NONLINEAR CONTROL OF MECHANICAL AND AEROSPACE SYSTEMS
Dr. Mahmut Reyhanoglu
This talk summarizes important research results on the control of constrained and underactuated dynamical systems. The results are applied to mechanical systems with nonintegrable kinematic constraints, such as wheeled mobile robots, and to mechanical systems with nonintegrable motion invariants, such as internally actuated space robots (analogous to falling cats and Heisenberg's flywheel). The results are also applied to underactuated spacecraft, autonomous boats and robot manipulators, which constitute important examples of underactuated mechanical systems. In this talk, we summarize a number of important control design methodologies developed for the control of these systems, including the geometric phase (analogous to Berry's phase in quantum mechanics) method and the sigma process approach. We also briefly discuss the design of tracking control algorithms using switched feedback and cascaded back-stepping approaches. The effectiveness of these control methods is demonstrated through MATLAB animations and movies of controlled motions of the above-mentioned physical examples.
Mahmut Reyhanoglu received the Ph.D. degree in aerospace engineering from the University of Michigan, Ann Arbor, Michigan, in 1992. He is currently a Professor of Engineering Physics at Embry-Riddle Aeronautical University, Daytona Beach, Florida. His major research interests are in the areas of nonlinear dynamics, controls, and robotics, with particular emphasis on application to mechanical and aerospace systems.
Dr.

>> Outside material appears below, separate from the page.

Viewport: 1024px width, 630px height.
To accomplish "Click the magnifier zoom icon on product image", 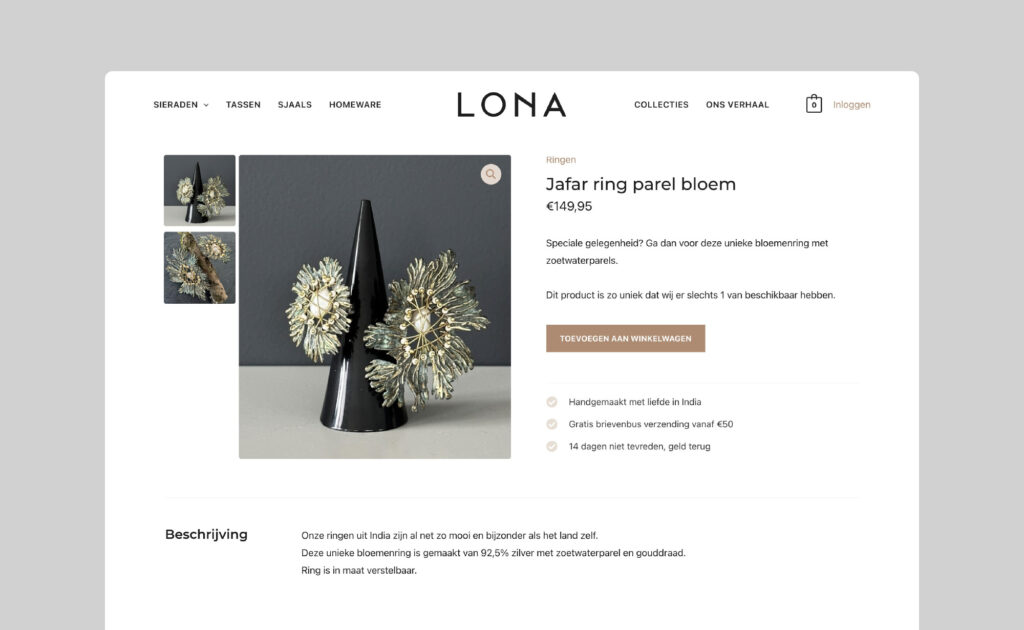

Reyhanoglu served on the IEEE Transactions on Automatic Control Editorial Board as an Associate Editor from 2001 to 2007, on the IEEE Control Systems Society Conference Editorial Board as an Associate Editor from 1996 to 2001, and on AIAA Guidance, Navigation, and Control Technical Committee as a member from 1999 to 2002. He also served as International Program Committee member for several conferences, including the 1998 IFAC Conference on Nonlinear Control System Design (NOLCOS98) and the 2001 IEEE Conference on Decision and Control.